--- Problem ---
Scan the records for "Technical". Report each line that includes it.

--- Provided records ---
*** Block opens ***

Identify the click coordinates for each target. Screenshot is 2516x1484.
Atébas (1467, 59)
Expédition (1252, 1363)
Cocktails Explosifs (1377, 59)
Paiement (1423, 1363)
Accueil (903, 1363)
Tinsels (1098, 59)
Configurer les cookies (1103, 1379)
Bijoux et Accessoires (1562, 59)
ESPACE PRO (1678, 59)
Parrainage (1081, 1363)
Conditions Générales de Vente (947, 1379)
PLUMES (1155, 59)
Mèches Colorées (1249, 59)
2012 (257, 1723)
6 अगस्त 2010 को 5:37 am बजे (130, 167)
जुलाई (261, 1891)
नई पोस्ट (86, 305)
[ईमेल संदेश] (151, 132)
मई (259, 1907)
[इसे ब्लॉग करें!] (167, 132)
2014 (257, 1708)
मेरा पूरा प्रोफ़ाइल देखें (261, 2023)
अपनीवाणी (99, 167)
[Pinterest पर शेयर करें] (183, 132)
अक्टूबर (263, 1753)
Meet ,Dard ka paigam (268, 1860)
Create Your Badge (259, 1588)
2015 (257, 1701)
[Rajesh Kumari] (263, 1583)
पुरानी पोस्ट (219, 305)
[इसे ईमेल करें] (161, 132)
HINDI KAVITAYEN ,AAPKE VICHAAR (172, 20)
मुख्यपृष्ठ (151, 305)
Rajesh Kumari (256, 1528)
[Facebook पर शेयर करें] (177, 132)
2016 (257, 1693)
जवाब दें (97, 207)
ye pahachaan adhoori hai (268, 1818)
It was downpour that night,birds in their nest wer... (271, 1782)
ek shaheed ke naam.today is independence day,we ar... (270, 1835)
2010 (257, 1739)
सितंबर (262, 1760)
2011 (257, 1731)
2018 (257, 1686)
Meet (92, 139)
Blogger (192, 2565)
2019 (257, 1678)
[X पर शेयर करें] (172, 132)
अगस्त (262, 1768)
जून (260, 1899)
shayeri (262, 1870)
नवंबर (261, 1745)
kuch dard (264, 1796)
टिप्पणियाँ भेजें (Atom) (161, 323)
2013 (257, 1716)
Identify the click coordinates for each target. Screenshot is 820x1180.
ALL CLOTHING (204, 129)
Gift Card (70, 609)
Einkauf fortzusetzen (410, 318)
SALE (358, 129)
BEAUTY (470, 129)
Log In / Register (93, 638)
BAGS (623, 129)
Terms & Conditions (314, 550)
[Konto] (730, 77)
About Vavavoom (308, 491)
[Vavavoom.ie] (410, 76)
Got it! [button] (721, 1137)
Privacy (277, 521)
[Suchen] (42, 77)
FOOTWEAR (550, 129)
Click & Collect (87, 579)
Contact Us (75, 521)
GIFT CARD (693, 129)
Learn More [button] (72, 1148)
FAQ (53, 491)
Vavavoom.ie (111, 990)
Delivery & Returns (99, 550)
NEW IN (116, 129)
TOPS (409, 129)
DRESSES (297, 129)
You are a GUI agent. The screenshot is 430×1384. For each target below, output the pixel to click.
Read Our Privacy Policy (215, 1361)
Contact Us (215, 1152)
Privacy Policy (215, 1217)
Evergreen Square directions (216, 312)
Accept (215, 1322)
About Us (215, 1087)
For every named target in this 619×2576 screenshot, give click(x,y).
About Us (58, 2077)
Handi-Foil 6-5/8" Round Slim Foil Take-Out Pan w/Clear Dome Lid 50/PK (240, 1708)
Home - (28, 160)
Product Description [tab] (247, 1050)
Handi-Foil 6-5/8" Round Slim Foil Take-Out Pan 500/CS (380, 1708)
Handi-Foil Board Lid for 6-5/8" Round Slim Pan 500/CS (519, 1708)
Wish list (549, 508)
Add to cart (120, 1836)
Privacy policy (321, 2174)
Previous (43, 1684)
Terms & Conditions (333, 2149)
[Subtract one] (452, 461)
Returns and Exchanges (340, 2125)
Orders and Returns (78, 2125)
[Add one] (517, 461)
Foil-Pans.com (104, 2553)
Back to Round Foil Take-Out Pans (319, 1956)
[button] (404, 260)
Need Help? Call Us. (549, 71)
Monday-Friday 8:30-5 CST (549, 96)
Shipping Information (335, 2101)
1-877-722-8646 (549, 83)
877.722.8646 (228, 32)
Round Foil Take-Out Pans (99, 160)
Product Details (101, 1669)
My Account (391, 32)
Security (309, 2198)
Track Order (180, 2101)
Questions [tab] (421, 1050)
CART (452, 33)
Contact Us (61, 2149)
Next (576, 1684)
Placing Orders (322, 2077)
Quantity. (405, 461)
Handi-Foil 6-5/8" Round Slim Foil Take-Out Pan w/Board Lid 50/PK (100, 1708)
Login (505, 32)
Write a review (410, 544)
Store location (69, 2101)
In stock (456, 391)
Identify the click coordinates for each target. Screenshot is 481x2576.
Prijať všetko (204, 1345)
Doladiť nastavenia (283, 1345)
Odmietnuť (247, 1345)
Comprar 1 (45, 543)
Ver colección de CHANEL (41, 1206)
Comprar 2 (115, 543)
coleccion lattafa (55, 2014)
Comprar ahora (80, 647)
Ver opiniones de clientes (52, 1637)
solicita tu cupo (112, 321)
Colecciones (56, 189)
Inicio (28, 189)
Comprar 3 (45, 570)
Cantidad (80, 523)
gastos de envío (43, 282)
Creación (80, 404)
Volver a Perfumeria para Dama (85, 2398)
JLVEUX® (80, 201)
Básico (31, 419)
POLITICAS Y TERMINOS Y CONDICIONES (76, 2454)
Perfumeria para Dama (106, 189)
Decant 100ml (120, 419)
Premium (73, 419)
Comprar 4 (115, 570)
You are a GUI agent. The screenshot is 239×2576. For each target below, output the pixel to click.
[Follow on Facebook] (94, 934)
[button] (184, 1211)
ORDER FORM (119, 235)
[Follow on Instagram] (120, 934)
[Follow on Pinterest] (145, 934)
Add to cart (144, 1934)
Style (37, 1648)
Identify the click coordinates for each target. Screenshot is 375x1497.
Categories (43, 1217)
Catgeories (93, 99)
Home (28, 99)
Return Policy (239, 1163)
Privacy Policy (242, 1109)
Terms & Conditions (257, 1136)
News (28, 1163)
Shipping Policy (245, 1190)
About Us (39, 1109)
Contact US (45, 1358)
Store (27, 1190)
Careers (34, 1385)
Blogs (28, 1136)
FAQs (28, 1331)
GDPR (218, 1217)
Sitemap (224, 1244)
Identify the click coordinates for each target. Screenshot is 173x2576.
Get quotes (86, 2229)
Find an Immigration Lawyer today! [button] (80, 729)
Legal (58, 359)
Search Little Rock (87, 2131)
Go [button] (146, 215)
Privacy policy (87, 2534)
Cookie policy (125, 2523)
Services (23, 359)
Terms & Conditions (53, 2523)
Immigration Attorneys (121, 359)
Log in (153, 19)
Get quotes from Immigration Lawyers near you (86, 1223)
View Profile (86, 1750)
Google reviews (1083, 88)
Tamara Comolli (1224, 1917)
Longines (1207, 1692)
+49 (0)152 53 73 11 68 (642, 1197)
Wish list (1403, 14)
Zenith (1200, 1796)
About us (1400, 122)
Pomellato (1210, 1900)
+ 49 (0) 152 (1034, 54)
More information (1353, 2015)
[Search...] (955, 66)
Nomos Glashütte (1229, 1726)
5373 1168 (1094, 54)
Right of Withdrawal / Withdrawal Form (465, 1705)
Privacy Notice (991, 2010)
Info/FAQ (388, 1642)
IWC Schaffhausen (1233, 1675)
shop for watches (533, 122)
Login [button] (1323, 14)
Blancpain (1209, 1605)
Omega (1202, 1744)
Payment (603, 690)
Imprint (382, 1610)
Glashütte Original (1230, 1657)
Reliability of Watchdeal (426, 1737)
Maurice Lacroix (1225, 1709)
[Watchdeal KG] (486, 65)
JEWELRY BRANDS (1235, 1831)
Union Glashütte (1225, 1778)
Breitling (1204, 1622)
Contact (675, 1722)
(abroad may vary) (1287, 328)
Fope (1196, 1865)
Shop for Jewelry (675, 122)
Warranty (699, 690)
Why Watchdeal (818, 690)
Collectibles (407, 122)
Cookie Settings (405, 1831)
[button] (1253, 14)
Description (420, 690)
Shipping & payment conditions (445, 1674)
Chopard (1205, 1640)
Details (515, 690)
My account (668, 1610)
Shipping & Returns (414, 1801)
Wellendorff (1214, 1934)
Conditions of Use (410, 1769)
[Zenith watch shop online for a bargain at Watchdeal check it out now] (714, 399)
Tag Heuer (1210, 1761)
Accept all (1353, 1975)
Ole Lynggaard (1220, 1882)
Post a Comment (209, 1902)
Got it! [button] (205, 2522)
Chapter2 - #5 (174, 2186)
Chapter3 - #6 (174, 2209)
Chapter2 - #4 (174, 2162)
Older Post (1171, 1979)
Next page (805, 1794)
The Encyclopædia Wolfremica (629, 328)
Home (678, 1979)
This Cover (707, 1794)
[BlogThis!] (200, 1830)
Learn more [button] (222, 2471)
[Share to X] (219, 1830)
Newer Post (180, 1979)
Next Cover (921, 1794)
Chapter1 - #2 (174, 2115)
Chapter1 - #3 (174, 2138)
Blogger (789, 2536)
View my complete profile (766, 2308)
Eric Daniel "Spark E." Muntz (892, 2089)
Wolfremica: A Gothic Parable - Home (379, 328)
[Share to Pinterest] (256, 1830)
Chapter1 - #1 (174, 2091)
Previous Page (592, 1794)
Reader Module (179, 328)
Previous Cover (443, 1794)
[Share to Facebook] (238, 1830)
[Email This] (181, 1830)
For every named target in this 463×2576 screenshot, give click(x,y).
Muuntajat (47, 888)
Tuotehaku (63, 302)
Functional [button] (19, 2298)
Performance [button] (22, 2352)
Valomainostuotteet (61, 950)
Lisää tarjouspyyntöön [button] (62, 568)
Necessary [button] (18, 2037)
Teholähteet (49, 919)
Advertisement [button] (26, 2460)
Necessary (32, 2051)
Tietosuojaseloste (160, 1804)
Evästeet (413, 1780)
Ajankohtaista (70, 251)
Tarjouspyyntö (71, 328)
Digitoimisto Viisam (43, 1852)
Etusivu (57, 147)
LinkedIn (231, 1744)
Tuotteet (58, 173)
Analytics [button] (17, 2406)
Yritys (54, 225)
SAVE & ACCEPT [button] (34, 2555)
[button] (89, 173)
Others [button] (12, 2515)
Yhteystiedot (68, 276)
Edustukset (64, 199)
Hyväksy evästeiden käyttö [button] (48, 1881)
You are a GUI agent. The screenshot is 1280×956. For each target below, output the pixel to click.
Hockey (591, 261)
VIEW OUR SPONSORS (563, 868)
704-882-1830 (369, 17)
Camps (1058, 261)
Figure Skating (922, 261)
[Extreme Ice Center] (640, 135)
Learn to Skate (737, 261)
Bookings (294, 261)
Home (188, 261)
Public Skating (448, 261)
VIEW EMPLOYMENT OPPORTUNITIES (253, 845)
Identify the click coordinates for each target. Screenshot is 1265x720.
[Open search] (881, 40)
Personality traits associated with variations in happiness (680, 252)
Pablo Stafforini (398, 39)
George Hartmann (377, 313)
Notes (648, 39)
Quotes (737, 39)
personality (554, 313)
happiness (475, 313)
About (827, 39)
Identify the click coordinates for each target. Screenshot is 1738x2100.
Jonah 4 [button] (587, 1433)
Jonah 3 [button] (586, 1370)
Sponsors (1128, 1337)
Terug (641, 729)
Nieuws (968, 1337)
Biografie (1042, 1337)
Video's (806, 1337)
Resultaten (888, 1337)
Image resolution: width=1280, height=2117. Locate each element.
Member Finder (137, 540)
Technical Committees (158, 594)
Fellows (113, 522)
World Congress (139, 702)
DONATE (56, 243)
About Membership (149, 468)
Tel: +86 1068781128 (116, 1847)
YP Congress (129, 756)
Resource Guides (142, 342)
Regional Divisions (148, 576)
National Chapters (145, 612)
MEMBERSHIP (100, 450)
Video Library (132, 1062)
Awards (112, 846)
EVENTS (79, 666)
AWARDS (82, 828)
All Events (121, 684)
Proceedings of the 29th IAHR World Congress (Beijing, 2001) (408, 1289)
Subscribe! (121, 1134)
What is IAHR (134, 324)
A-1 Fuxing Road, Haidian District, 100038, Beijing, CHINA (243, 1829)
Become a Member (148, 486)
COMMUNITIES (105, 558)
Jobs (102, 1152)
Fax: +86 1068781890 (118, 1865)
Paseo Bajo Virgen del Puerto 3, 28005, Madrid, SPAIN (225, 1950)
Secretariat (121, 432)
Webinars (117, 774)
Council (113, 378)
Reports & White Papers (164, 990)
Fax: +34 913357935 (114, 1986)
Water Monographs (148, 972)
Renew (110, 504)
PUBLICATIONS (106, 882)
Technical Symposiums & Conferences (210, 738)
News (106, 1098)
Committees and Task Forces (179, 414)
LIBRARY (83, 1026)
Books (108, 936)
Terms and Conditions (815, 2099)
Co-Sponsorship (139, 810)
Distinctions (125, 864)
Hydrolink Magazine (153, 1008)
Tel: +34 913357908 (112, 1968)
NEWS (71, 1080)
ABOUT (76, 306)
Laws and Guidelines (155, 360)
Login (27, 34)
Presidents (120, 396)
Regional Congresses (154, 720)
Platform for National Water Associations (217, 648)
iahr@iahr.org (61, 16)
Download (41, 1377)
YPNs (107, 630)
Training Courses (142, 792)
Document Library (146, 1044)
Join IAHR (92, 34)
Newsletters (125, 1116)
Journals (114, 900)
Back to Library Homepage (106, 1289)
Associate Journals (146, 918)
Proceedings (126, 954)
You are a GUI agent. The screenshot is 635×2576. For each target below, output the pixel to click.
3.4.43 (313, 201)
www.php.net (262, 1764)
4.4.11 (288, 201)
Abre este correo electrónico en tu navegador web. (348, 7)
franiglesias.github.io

*** Block closes ***

--- Answer area ---
Technical Committees (158, 594)
Technical Symposiums & Conferences (210, 738)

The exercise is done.